Show Posts

This section allows you to view all posts made by this member. Note that you can only see posts made in areas you currently have access to.

Topics - PhilGD

Pages: [1] 2
Investors - LC / Default rates by employment title
« on: December 16, 2016, 01:20:15 AM »
This forum has been a huge resource for me beginning in March 2015 and in the spirit of the holidays, I've decided to share a recent batch of work I've done on Lending Club's historical data. For the past week I've been working to crack open the employment title data and see if it reliably predicts charge off rates. My complete findings are contained in the attached PDF file.

The biggest challenge in this project was dealing with spelling errors and other issues that arise from a free-text field, which make it hard to group the data. For instance, using Excel, it is not easy to simply group all "Presidents" in one category. I had to deal with the people who misspelled a word, included extraneous spaces and special characters, or used compound descriptors like "President & CEO."


1. All loans issued between September 2007 (the earliest issue date) and June 2015 were included in my analysis - more than 643,000 loans. A "charge off" was defined as a loan status of "charged off" or "default," where the date of last payment occurred 0 - 12 months after the loan was issued. If the loan was charged off in month 18, for example, it was not counted as charged off for the purpose of this project. By aligning the data in this way, I was able to remove the effect of loan age for loans issued recently.
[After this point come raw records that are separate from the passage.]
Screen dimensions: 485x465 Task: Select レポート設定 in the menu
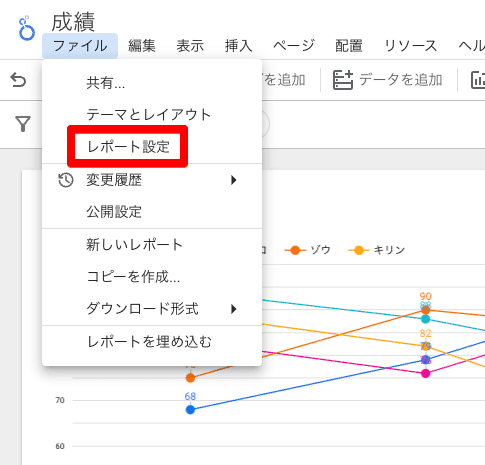pyautogui.click(x=128, y=146)
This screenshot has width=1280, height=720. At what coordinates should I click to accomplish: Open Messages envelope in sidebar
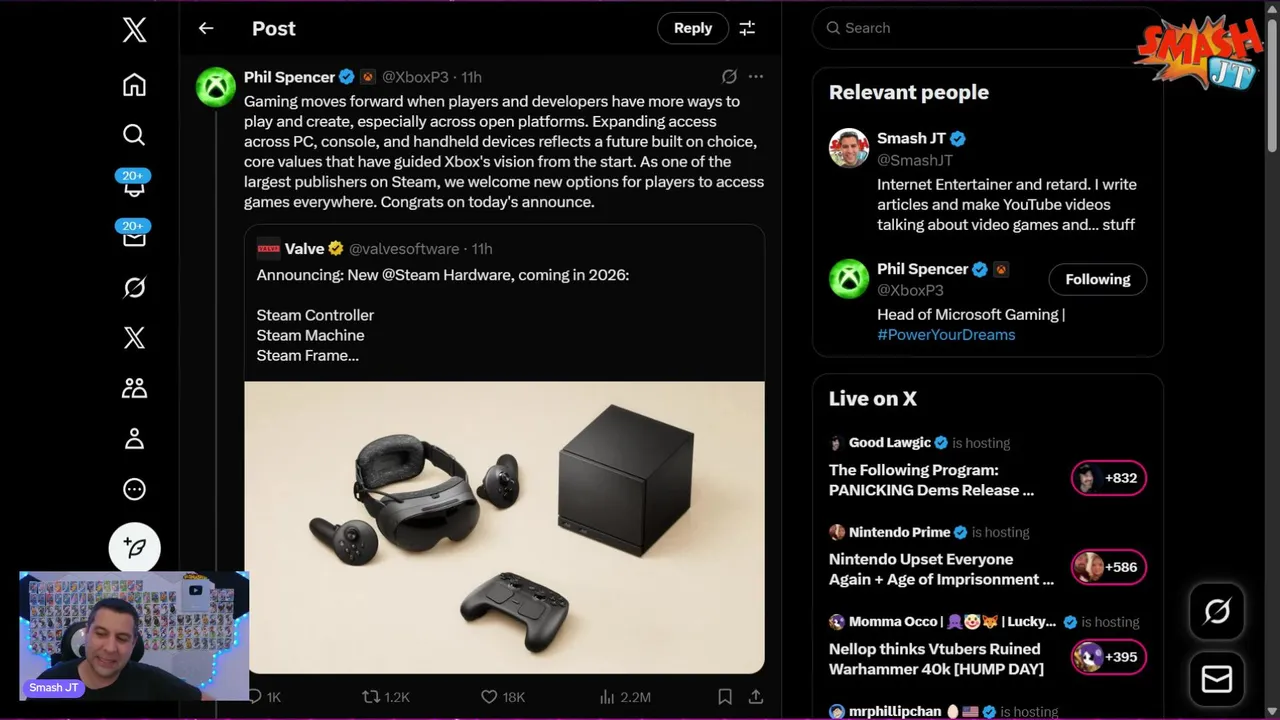134,236
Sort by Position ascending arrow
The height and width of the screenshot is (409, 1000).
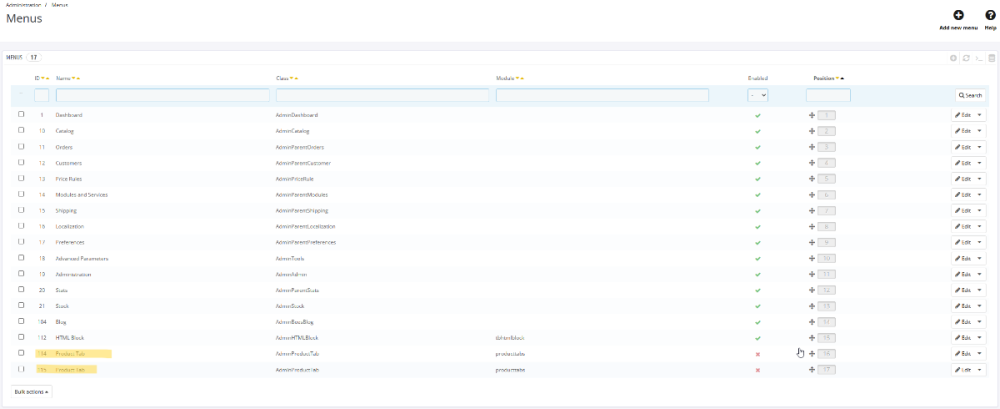tap(842, 78)
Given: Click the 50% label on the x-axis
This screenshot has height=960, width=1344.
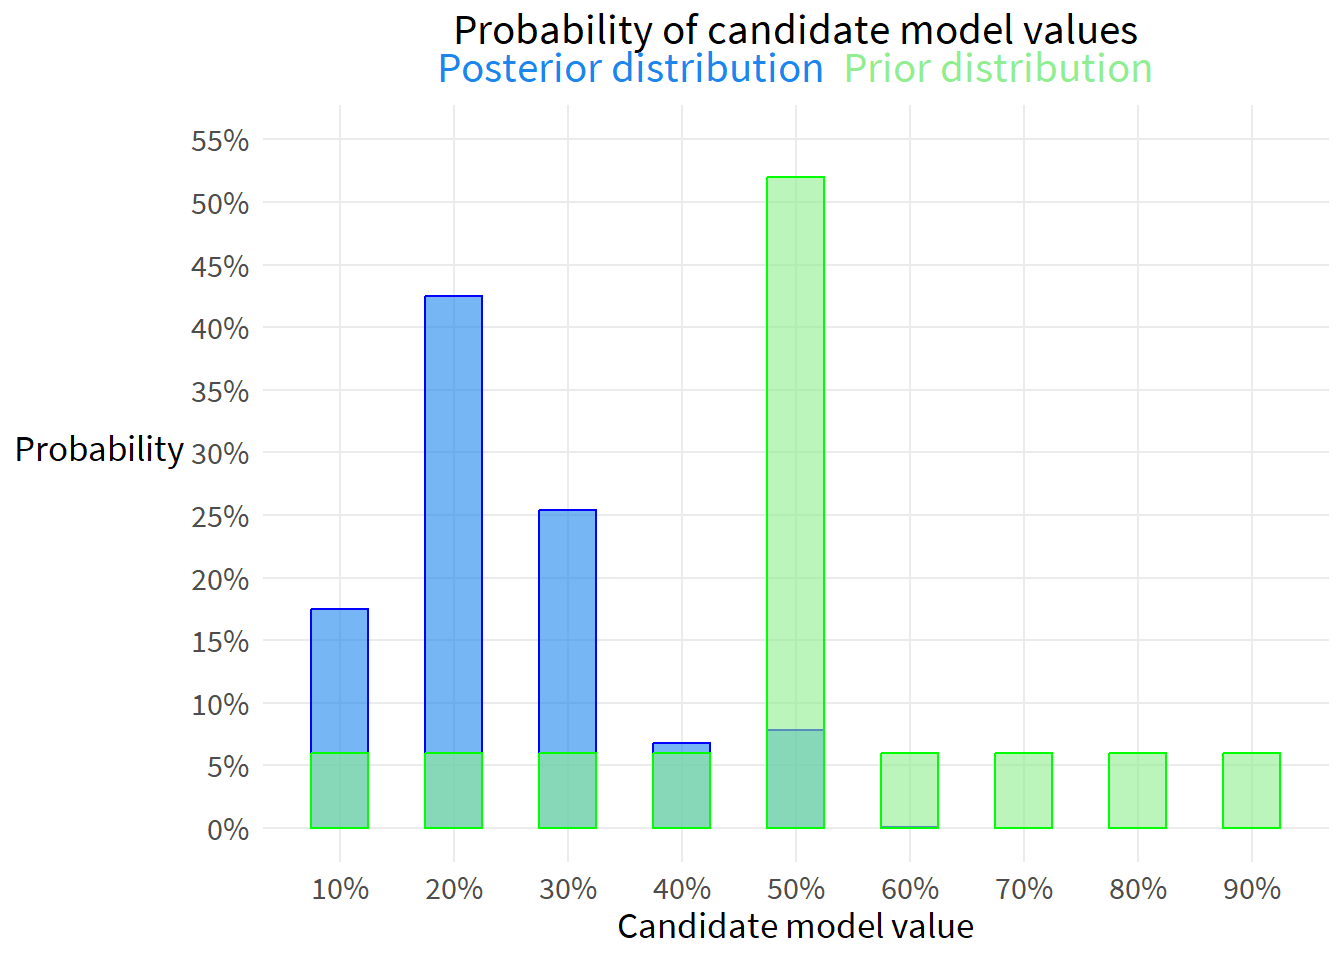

Why not include all loans through November of 2015 (i.e., all loans with up to twelve months of payment data)? Because I wanted a buffer to account for delinquent loans that might roll into charge-off status. Why choose 12 months of payment data as the cut-off? A: I wanted the largest sample possible; B: fewer than 12 months wouldn't allow for enough seasoning; C: more than 12 months would whittle down the database too significantly; D: a person's employment status is more likely to change as a loan gets older.

2. After I had gathered the data and defined what a "charge off" is, I used a pivot table to determine the most commonly used employment titles. If you're curious, the top three most common were "teacher," "manager," and "owner." I decided to create a short list of employment title categories by taking the top 100 most common titles. The list eventually grew to 124 total categories, since some common categories were not detected by the initial pivot table analysis.

3. The pivot table report showed a clear separation between the low-hanging fruit in the database and everything else. The low-hanging fruit were the people who used a simple description for their employment title and spelled it correctly, such as "teacher." The difficult people used the name of their employer instead of an employment title, or used a compound description such as "President & CEO," or misspelled a word, or included special characters such as "&" or "/".

4. I quickly encountered a problem: some people could be included in multiple employment categories. Based on my shortlist, "Assistant director systems engineering" was an assistant, a director, an engineer, and a systems engineer all at once. I resolved to allow for multiple employment categories/labels per loan in order to overcome this problem:

Breakdown of loans by number of labels
One label335,495
Two labels71,845
Three labels3,556
Four labels98
not labeled271,000
emp title blank  36,886
total 643,698

5. I used keyword searches to label as many loans as possible. For example, "fire fighter," "fire marshall" and "fire chief" were all lumped together. Similarly, "CEO," "COO," "CTO," "CFO", and their non-abbreviated versions were all lumped together into the "C-suite" category.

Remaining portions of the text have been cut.